Aussi, je fais bien pire que « parler » franglais puisque j’« écris » franglais. C’est justement parce que je cherche à incarner le langage en le délogeant de ses structures normatives qu’on a pu dire que mon roman est écrit dans une « langue jubilatoire ». La parole écrite nécessite tout un processus de réappropriation et de création d’une langue dans laquelle l’oralité s’inscrit et dont le franglais fait partie. Il faut chercher à déjouer le cadre normatif de la langue pour y faire entendre la musicalité de l’oral, à faire sortir la syntaxe de ses gonds pour toucher au nerf des mots. C’est ce que Céline entendait par son rendu émotif : « L’émotion du langage parlé à travers l’écrit !» [3] De même, Valère Novarina écrit : « Les mots sont comme des cailloux, les fragments de minerai qu’il faut casser pour libérer leur respiration.» [4] Il ne s’agit pas de nier l’écart entre la langue parlée et la langue écrite, ni de calquer l’oralité pour engendrer une parole écrite, ni de griffonner franglais pour être donc cool, mais de briser les mouvements antagoniques pour les faire vibrer les uns à travers les autres.
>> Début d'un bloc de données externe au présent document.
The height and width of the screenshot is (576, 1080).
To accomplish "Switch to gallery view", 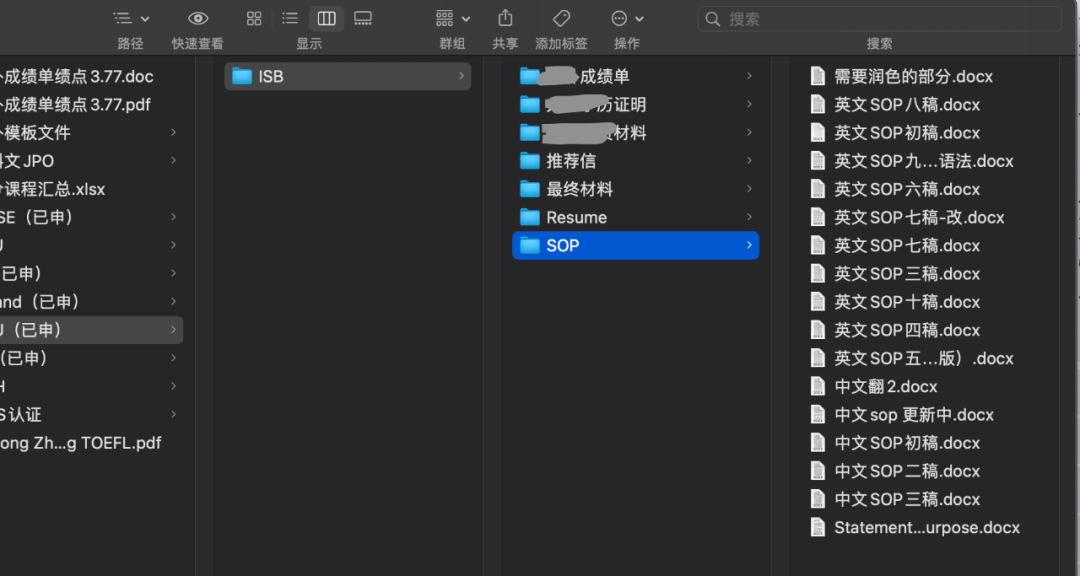I will (362, 17).
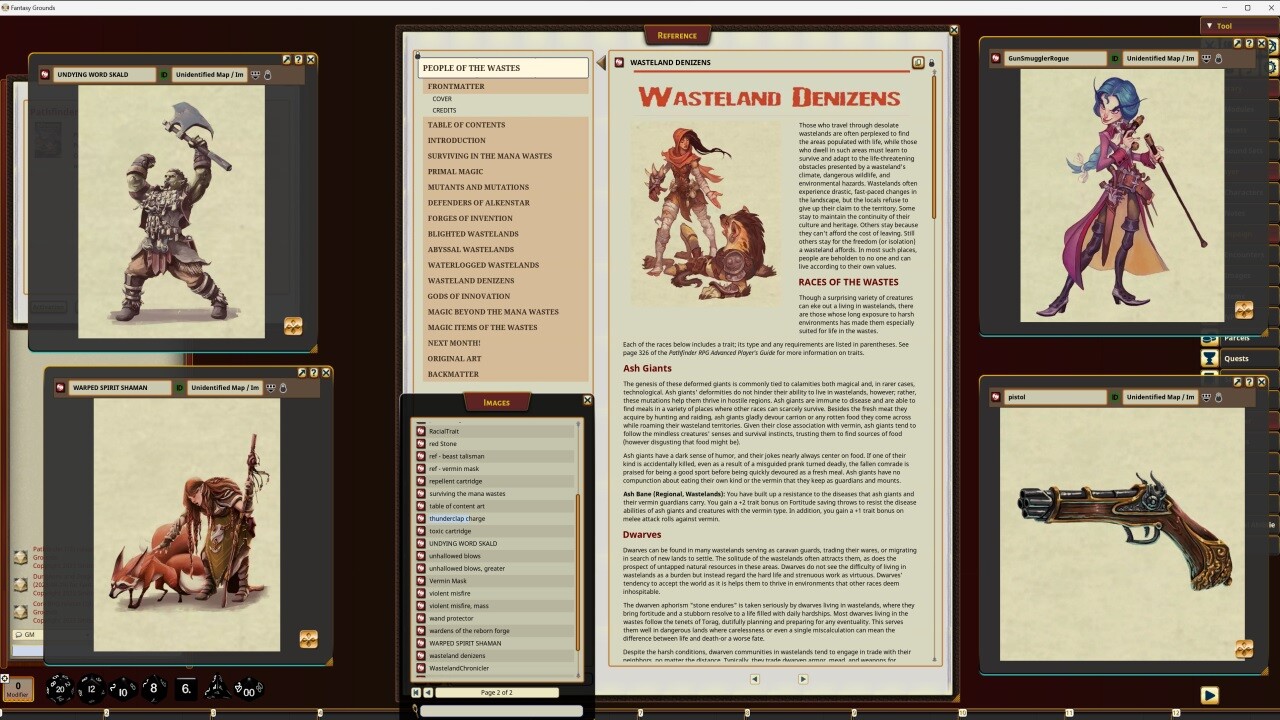Toggle the green ID badge on the pistol item
The width and height of the screenshot is (1280, 720).
tap(1114, 397)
C’est le halètement, le souffle, la scansion qui constituent le flot sanguin de la parole écrite par lequel elle saigne son humanité. Aussi, le « bon parler français » se dévoile comme une réalité objective : si elle délimite un certain espace normatif et commun, elle représente une structure illusoire et, si elle n’était pas dépassée, elle ne permettrait pas la littérature. Je ne dis pas qu’il faut absolument écrire franglais pour être littéraire aujourd’hui, mais qu’une œuvre littéraire fait souvent appel à une langue imaginaire ou imaginative. Et que tous les coups sont permis.

(Pour un complément à ce qui est exprimé ici, je suggère le texte du Mercenaire, right here.)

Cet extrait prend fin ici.